I copied the FreeBSD installer on a memstick. After booting I first get the FreeBSD menu, and after selecting "boot" I get the a few lines and the error:


```
Mounting from ufs:/dev/ufs/FreeBSD_Install failed with error 19.
 
 Loader variables:
   vfs.root.mountfrom=ufs:/dev/ufs/FreeBSD_Install
   vfs.root.mountfrom.options=ro,noatime
 
 [...]
 
 mountroot> ?
 List of GEOM managed disk devices:
   ada1 ada0
```

My solution was to stick the USB stick in another port. In my case I moved it from a USB3 to a USB2 port, and that solved my problem.

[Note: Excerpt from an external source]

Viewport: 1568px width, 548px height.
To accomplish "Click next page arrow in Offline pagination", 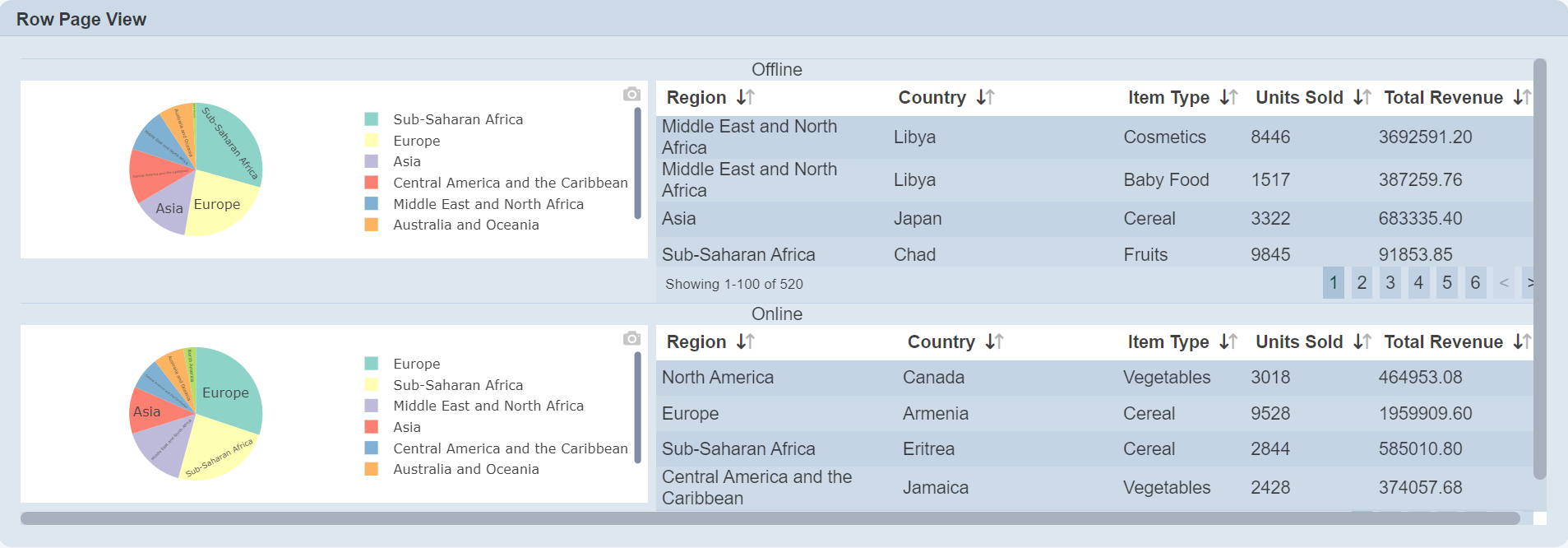I will (x=1529, y=283).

Hope this tidbit may help others with a similar problem. For the FreeBSD experts: why would this error be there, and how would it matter where the USB key was plugged in? Because it was USB 3? Because the USB 3 port has another controller? And why would it fail if I first see the boot menu (so the computer could read the stick just fine).


----------



## m6tt (Sep 30, 2012)

Controller might not be supported by FreeBSD, but it is supported (obviously) by the BIOS. Loading bootcode from the stick is via BIOS, booting from loader stage is handled by loader and the kernel. Try the same port once booted and see if it works then.


----------



## macfreek (Oct 1, 2012)

Thanks. I indeed presume it's the driver that was not build in the kernel (or loaded) of the FreeBSD installer. Also, it doesn't seem present in the default FreeBSD installation. It's still on my to do list checking which driver I need and report back, but since I don't actively use these ports I must admit that this dropped from my high priority list


----------



## m6tt (Oct 3, 2012)

Does this return a result such as xhci.ko? 
	
	



```
kldstat -v | fgrep xhci
```
This lists all drivers in the system and pipes it to fgrep which does a fixed string search for xhci, the driver that should work.
If the command just drops you back at a shell prompt with no output, try to load the driver: 
	
	



```
kldload xhci
```

Otherwise, you may need to find who makes the controller chip (NEC, etc...). Try 
	
	



```
pciconf -lv
```
 and dig through the results looking for a usb controller chip with none@ in the first line.


----------